Ältere Schwester als Vorbild

„Ich bin stolz auf das, was Lisa alles erreicht hat. Sie ist auf jeden Fall ein Vorbild für mich“, sagt Maja Schorr über ihre ältere Schwester. Beide haben zwar nie richtig zusammen trainiert, gefühlt war sie aber dennoch immer dabei. „Ich war auch, bevor ich mit fünf Jahren im Verein beim TuS 1860 Neunkirchen, angefangen habe immer mit ins Trainingslager nach Portugal“, erinnert sich die 18-Jährige.

Wie Lisa Schorr früher startet auch Maja Schorr seit 2019 im Trikot des SV GO! Saar 05 Saarbrücken. Im selben Jahr hat sie erstmals gezeigt, dass sie einmal in die Fußstapfen ihrer großen Schwester treten kann. Sie wurde über 300 Meter in Saarlandrekord-Zeit von 39,43 Sekunden zunächst süddeutsche U16-Meisterin und holte später auch den Titel bei den Deutschen U16-Meisterschaften.

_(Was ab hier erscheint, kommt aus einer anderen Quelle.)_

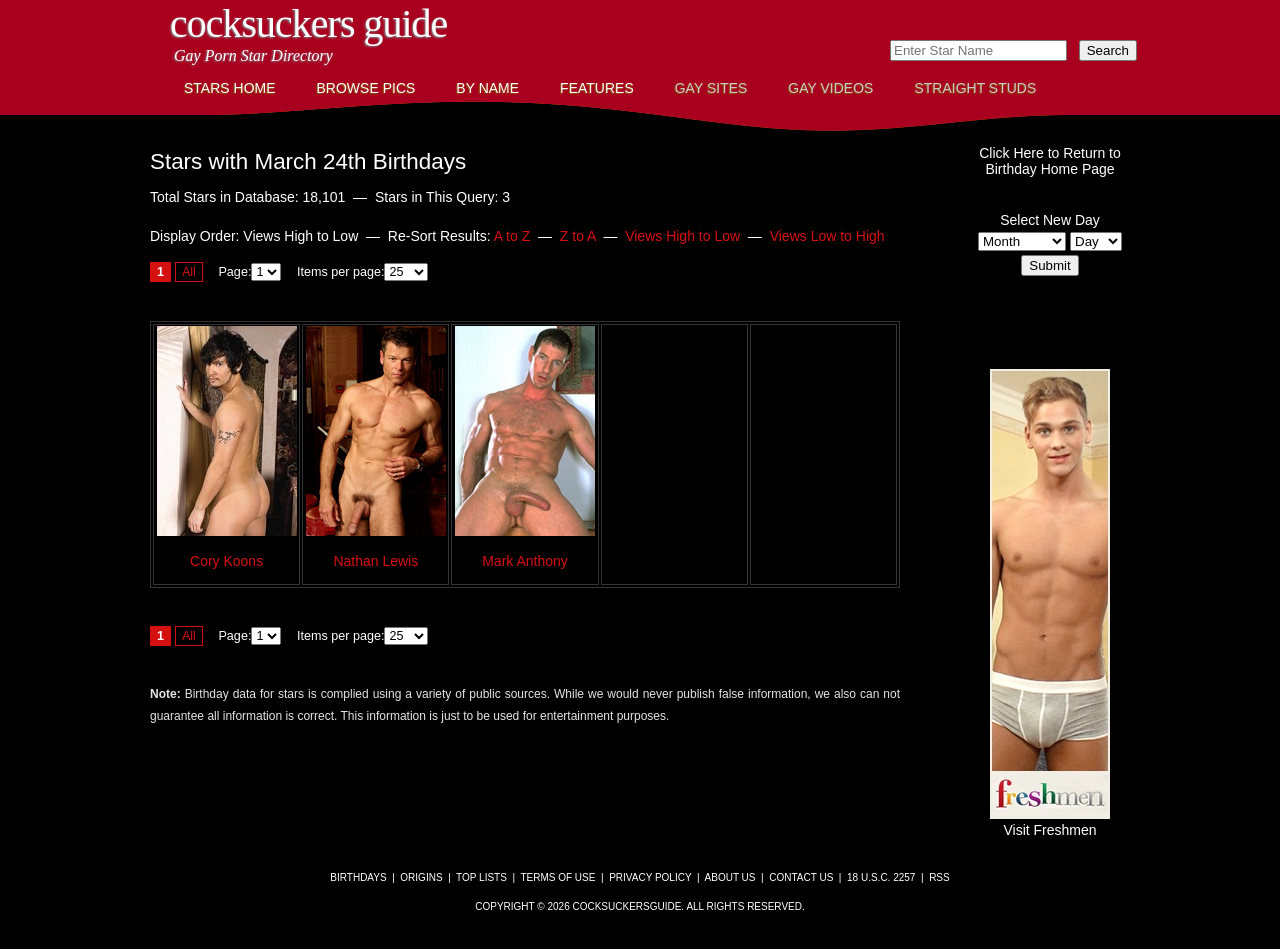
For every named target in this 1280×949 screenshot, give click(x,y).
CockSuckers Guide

Rekord im ersten Lauf über die Stadionrunde

2020 lief Maja Schorr erstmals die 400 Meter in einem Wettkampf – und verbesserte in 54,87 Sekunden auf Anhieb den 21 Jahre alten Saarlandrekord von Larissa Kettenis. Noch schneller war sie bei der U18-DM, wo sie sich in 54,24 Sekunden über die Silbermedaille freuen konnte. Im Vorjahr vergoldete sie diese dann bei der Jugend-DM in Rostock, nachdem sie bei der Juniorengala in Mannheim in 53,95 Sekunden erstmals die 54-Sekunden-Marke knacken konnte. Als Belohnung gab es das Staffel-Ticket für die U20-EM in Tallinn. „Das war ein absolutes Highlight, weil wir Gold gewonnen haben und ich erste internationale Erfahrungen sammeln konnte“, kommt sie heute noch ins Schwärmen.

Damit weitere internationale Einsätze hinzukommen, arbeitet sie im Training viel an den Grundlagen und Zubringerwerten. „Maja kann Strecken von 60 bis 800 Meter laufen. Sie hat aber noch nicht die hohe Explosivität wie Lisa“, erklärt ihr Vater. In der Halle ist Maja Schorr nur über 60 und 800 Meter gestartet und hat zum Einstieg in die Freiluftsaison auf der Überdistanz in 2:08,81 Minuten eine neue persönliche Bestzeit aufgestellt. Insgesamt ist ihr Trainingspensum mit vier bis fünf Einheiten pro Woche noch überschaubar. „Jetzt nach dem Abitur habe ich aber angefangen manchmal auch vormittags eine lockere Einheit zusätzlich einzubauen, weil ich mehr Zeit habe“, verrät sie. Die gewonnene Zeit nutzt sie zudem für ihre Hobbys, wie das Lesen oder Fotografieren, die sonst häufig hinter dem Sport zurückstehen müssen.